Chicago has a long and illustrious alternative comics history, from the now-canonical 90s old guard like Chris Ware and Daniel Clowes to influential minicomic icons like John Porcellino and on through important current creators like Lilli Carré and Edie Fake. Quimby’s is one of the country’s top alternative comics stores, but until the Chicago Alternative Comics Expo (CAKE) debuted two years ago, the city didn’t have a convention of equal stature to match.
Headquartered at the Center on Halsted in Boystown, the festival is playing host to a dizzying array of cartoonists, publishers, and events in its second year. Special guests include CAKE cofounder Fake and other familiar Chicago faces like cartoonist Anya Davidson, as well as out-of-towners Inés Estrada (cartoonist and editor of the comics section of Vice‘s Mexico outpost), Lizz Hickey, and Cartoon Network storyboard artist Hellen Jo.

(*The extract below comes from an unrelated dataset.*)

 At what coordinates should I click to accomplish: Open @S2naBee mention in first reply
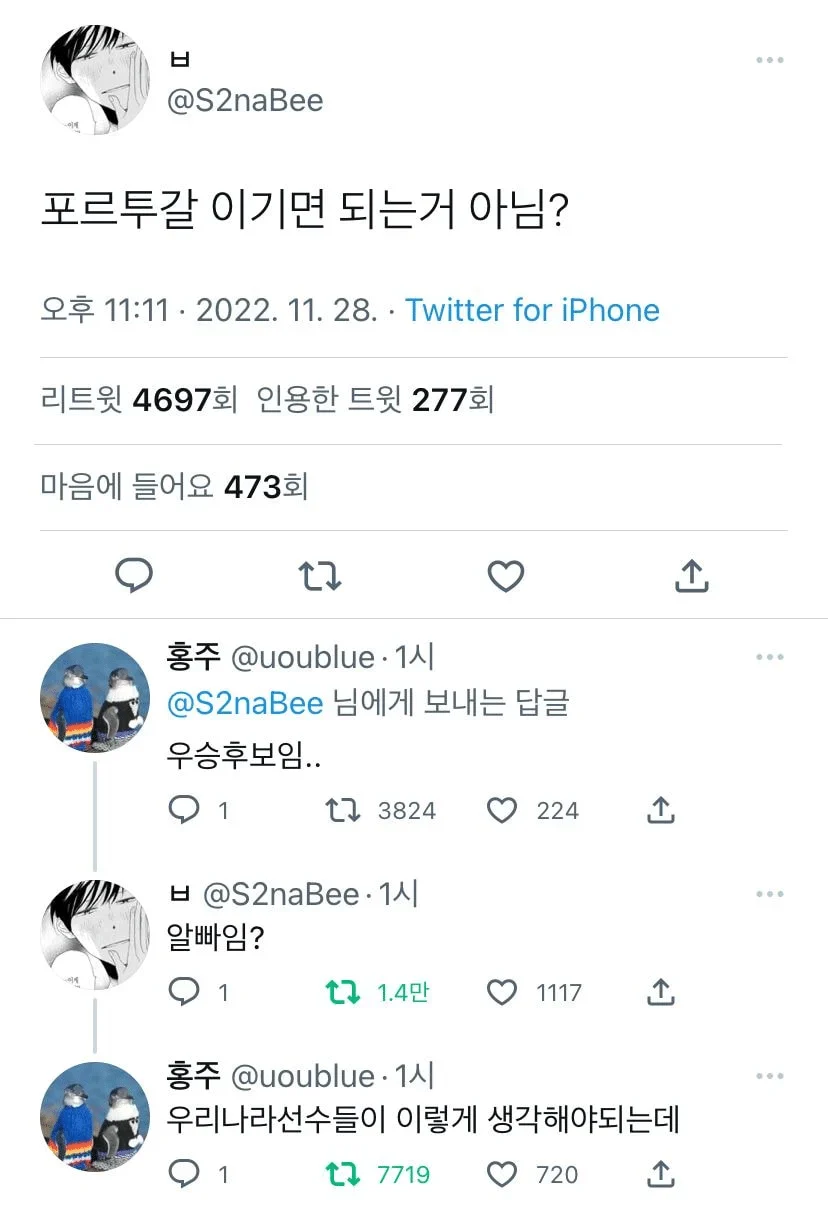click(x=245, y=702)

This year’s headliner is Maakies creator Tony Millionaire, an alt-comics institution. He’ll appear in conversation with Caitlin McGurk at noon on May 31, and at noon on June 1 will take part in a panel about children’s comics with Alone Forever creator Liz Prince and Nobrow Press rep Tucker Stone, who’s best known online for his cheerful eviscerations of mainstream superheroes. The panel “Magikomix, Queer Comics, and Visionary Cartooning”—featuring Fake, Eric Kostiuk Williams, and Elisha Lim— focuses on comics as a sort of magical fellowship. And that seems like a good thumbnail description of CAKE itself: a community of comics celebrating comics as community.